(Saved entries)
- - - - - - -
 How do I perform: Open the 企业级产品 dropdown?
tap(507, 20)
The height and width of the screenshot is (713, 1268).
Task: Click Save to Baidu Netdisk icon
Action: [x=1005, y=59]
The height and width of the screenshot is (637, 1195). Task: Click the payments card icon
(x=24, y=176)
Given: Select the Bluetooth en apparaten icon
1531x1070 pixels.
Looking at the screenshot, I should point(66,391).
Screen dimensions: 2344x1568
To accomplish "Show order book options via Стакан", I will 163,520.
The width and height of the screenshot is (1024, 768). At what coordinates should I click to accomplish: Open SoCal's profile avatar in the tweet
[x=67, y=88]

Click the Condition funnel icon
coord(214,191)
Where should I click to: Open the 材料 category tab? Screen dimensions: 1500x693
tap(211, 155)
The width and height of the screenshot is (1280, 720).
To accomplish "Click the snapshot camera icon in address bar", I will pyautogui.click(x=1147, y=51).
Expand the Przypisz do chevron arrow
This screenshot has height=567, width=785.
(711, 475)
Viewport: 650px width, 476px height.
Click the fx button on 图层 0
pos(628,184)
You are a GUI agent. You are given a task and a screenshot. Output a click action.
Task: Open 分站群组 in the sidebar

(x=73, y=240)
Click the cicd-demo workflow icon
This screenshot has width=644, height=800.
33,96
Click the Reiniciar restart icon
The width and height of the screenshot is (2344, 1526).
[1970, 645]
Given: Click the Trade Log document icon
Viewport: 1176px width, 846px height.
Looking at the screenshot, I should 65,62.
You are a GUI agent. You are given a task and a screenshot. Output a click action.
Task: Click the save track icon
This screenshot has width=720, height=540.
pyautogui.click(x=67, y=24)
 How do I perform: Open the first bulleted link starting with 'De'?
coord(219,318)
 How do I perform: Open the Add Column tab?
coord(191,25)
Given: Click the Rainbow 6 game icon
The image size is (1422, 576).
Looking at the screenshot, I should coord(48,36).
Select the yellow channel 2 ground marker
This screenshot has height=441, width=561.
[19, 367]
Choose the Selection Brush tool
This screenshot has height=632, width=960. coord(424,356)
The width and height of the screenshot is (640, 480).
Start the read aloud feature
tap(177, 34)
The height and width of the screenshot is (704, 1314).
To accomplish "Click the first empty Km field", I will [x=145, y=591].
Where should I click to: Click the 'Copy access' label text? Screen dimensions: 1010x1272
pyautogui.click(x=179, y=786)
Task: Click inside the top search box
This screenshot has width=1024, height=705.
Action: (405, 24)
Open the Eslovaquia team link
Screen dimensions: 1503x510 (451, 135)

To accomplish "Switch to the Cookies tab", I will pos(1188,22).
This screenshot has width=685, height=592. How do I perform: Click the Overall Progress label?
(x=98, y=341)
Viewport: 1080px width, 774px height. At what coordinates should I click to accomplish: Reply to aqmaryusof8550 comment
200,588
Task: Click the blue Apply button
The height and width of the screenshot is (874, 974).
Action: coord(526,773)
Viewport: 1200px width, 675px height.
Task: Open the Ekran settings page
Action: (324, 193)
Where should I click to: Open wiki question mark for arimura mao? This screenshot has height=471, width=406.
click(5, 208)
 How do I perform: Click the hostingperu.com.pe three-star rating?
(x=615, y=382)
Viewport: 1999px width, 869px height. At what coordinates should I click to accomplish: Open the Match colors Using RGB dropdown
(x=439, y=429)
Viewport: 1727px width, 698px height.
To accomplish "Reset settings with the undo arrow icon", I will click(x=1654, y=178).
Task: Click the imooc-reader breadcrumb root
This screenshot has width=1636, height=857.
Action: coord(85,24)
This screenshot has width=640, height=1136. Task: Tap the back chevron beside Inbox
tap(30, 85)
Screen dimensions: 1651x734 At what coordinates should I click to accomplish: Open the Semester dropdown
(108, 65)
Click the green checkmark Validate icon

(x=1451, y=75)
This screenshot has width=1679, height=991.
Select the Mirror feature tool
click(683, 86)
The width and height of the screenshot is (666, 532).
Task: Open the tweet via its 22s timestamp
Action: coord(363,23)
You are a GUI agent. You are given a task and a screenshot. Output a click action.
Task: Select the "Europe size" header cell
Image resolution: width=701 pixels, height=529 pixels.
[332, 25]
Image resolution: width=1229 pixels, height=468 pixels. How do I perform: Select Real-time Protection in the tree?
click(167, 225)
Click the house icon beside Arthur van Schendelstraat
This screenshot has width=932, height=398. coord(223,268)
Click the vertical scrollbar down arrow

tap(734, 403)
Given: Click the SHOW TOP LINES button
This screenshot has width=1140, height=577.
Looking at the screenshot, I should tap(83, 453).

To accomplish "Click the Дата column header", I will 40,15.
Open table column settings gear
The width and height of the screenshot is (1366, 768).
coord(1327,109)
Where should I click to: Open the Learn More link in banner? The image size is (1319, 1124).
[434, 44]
- - - - - - -
• **Task goal**
Output each entry once again, exactly as shown above.

• **Result**
 How do I perform: Open the 企业级产品 dropdown?
tap(507, 20)
The height and width of the screenshot is (713, 1268).
Task: Click Save to Baidu Netdisk icon
Action: [x=1005, y=59]
The height and width of the screenshot is (637, 1195). Task: Click the payments card icon
(x=24, y=176)
Given: Select the Bluetooth en apparaten icon
1531x1070 pixels.
Looking at the screenshot, I should point(66,391).
Screen dimensions: 2344x1568
To accomplish "Show order book options via Стакан", I will 163,520.
The width and height of the screenshot is (1024, 768). At what coordinates should I click to accomplish: Open SoCal's profile avatar in the tweet
[x=67, y=88]

Click the Condition funnel icon
coord(214,191)
Where should I click to: Open the 材料 category tab? Screen dimensions: 1500x693
tap(211, 155)
The width and height of the screenshot is (1280, 720).
To accomplish "Click the snapshot camera icon in address bar", I will pyautogui.click(x=1147, y=51).
Expand the Przypisz do chevron arrow
This screenshot has height=567, width=785.
(711, 475)
Viewport: 650px width, 476px height.
Click the fx button on 图层 0
pos(628,184)
You are a GUI agent. You are given a task and a screenshot. Output a click action.
Task: Open 分站群组 in the sidebar

(x=73, y=240)
Click the cicd-demo workflow icon
This screenshot has width=644, height=800.
33,96
Click the Reiniciar restart icon
The width and height of the screenshot is (2344, 1526).
[1970, 645]
Given: Click the Trade Log document icon
Viewport: 1176px width, 846px height.
Looking at the screenshot, I should 65,62.
You are a GUI agent. You are given a task and a screenshot. Output a click action.
Task: Click the save track icon
This screenshot has width=720, height=540.
pyautogui.click(x=67, y=24)
 How do I perform: Open the first bulleted link starting with 'De'?
coord(219,318)
 How do I perform: Open the Add Column tab?
coord(191,25)
Given: Click the Rainbow 6 game icon
The image size is (1422, 576).
Looking at the screenshot, I should coord(48,36).
Select the yellow channel 2 ground marker
This screenshot has height=441, width=561.
[19, 367]
Choose the Selection Brush tool
This screenshot has height=632, width=960. coord(424,356)
The width and height of the screenshot is (640, 480).
Start the read aloud feature
tap(177, 34)
The height and width of the screenshot is (704, 1314).
To accomplish "Click the first empty Km field", I will [x=145, y=591].
Where should I click to: Click the 'Copy access' label text? Screen dimensions: 1010x1272
pyautogui.click(x=179, y=786)
Task: Click inside the top search box
This screenshot has width=1024, height=705.
Action: (405, 24)
Open the Eslovaquia team link
Screen dimensions: 1503x510 (451, 135)

To accomplish "Switch to the Cookies tab", I will pos(1188,22).
This screenshot has width=685, height=592. How do I perform: Click the Overall Progress label?
(x=98, y=341)
Viewport: 1080px width, 774px height. At what coordinates should I click to accomplish: Reply to aqmaryusof8550 comment
200,588
Task: Click the blue Apply button
The height and width of the screenshot is (874, 974).
Action: coord(526,773)
Viewport: 1200px width, 675px height.
Task: Open the Ekran settings page
Action: (324, 193)
Where should I click to: Open wiki question mark for arimura mao? This screenshot has height=471, width=406.
click(5, 208)
 How do I perform: Click the hostingperu.com.pe three-star rating?
(x=615, y=382)
Viewport: 1999px width, 869px height. At what coordinates should I click to accomplish: Open the Match colors Using RGB dropdown
(x=439, y=429)
Viewport: 1727px width, 698px height.
To accomplish "Reset settings with the undo arrow icon", I will click(x=1654, y=178).
Task: Click the imooc-reader breadcrumb root
This screenshot has width=1636, height=857.
Action: coord(85,24)
This screenshot has width=640, height=1136. Task: Tap the back chevron beside Inbox
tap(30, 85)
Screen dimensions: 1651x734 At what coordinates should I click to accomplish: Open the Semester dropdown
(108, 65)
Click the green checkmark Validate icon

(x=1451, y=75)
This screenshot has width=1679, height=991.
Select the Mirror feature tool
click(683, 86)
The width and height of the screenshot is (666, 532).
Task: Open the tweet via its 22s timestamp
Action: coord(363,23)
You are a GUI agent. You are given a task and a screenshot. Output a click action.
Task: Select the "Europe size" header cell
Image resolution: width=701 pixels, height=529 pixels.
[332, 25]
Image resolution: width=1229 pixels, height=468 pixels. How do I perform: Select Real-time Protection in the tree?
click(167, 225)
Click the house icon beside Arthur van Schendelstraat
This screenshot has width=932, height=398. coord(223,268)
Click the vertical scrollbar down arrow

tap(734, 403)
Given: Click the SHOW TOP LINES button
This screenshot has width=1140, height=577.
Looking at the screenshot, I should tap(83, 453).

To accomplish "Click the Дата column header", I will 40,15.
Open table column settings gear
The width and height of the screenshot is (1366, 768).
coord(1327,109)
Where should I click to: Open the Learn More link in banner? The image size is (1319, 1124).
[434, 44]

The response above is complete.